I wasn’t expecting The Adventure Pals to be this easy.

It’s an independently-made game that draws a lot of its inspiration from the platformers of the 1980s and ’90s, and usually, when a game fits that description, it’s also going to be throw-your-monitor-out-the-window hard. A lot of those old games used a high difficulty curve to extend their running times, which in turn justified their price tags, and we played them anyway because it wasn’t like we were going to go outside. Now, some of the people who grew up on that kind of thing have become software developers, and the games they make are just as challenging, if not more so. Recent examples include Cuphead, Celeste, or Super Meat Boy: games made by masochists, for masochists.

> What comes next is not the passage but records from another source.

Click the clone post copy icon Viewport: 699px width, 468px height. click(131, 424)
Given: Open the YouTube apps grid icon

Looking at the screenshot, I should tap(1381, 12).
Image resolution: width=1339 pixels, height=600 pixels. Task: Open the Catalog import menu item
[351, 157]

The Adventure Pals, on the other hand, just seems to be happy you’re playing it. It’s a bright, cheerful cartoon of a game, which feels like it was made as a stealth pilot for the creators’ new show on Adult Swim, and compared to almost everything else in its genre-pool, it’s a walk in the park.

Made in Unity by a team spread out between Sydney, Vancouver, and the UK, The Adventure Pals begins on its protagonist Wilton’s birthday. In quick succession, his dad gives him a pet giraffe (“I’m gonna name her Sparkles!”); his archenemy Mr. B abducts his dad; and his mom sends Wilton out to explore five dangerous nearby areas, in search of the five rubies that Mr. B will take as Wilton’s dad’s ransom. As Wilton, you’re armed with a pet rock, a wooden sword, and your giraffe’s wide variety of possible uses; she’s not only a trusty mount, but a makeshift wrench, a grappling hook, and can slow your fall by whirling her tongue like a helicopter blade.

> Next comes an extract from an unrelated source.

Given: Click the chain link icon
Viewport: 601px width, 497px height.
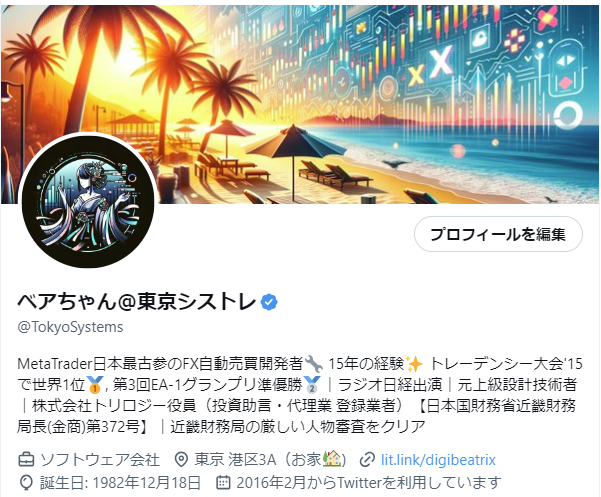Looking at the screenshot, I should (x=367, y=460).
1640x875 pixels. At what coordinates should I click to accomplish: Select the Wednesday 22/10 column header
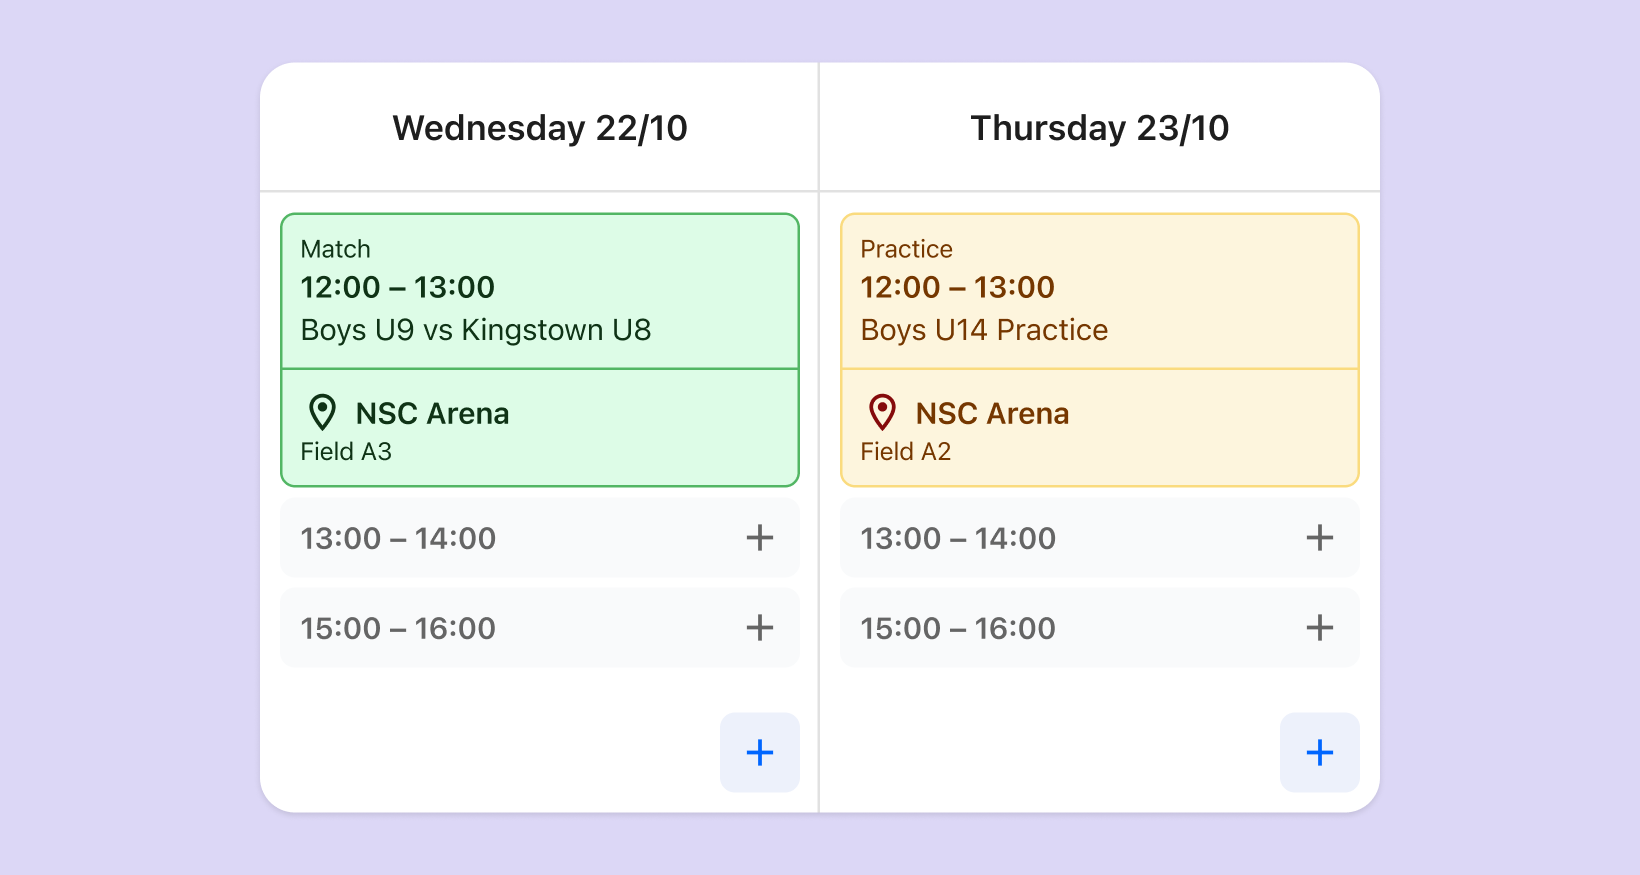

Yep. Giraffe tongue helicopter. Couldn’t make it up if I tried.

The first five rubies are only the beginning. Adventure Pals plays out like its own legacy collection, with every island full of levels as its own entry in a long-running series, with each stage gradually introducing more obstacles, mechanics, and monsters to deal with, and deepening what was already an incredibly strange sort of world. If you’re a veteran of this sort of game, none of it will surprise you; a given level is an assortment of whirling blades, moving platforms, spike traps, switches, hidden treasures, explosive enemies, and sudden ambushes, all of which is just challenging enough to keep you involved without ever tipping over the edge into being boring. It feels like I’ve been training to play this game all my life and this is some sort of final exam.

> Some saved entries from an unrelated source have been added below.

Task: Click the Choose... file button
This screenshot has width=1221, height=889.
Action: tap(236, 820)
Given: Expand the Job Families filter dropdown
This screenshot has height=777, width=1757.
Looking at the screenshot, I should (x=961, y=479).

If it reminds me of anything in particular, it’s the original Kirby’s Adventure, which isn’t a comparison I make lightly. Adventure Pals isn’t a game where basic survival is a real problem, but finding all its secrets and achieving 100% completion will take you a while. It’s made to be explored, rather than overcome.

The hit detection’s a little wonky, particularly when you try to defeat an enemy by landing on its head, but Adventure Pals’s one real problem is its lack of difficulty. It’s certainly fun, but if you have any experience with this genre, it’s not challenging enough to be more than a temporary distraction. It plays well, with great animations and smooth controls, and it’s often genuinely funny (although a lot of the jokes might fly over your head if you don’t know the genre), but if you’re used to more challenging games than this, you can win Adventure Pals just by putting in the time to do so.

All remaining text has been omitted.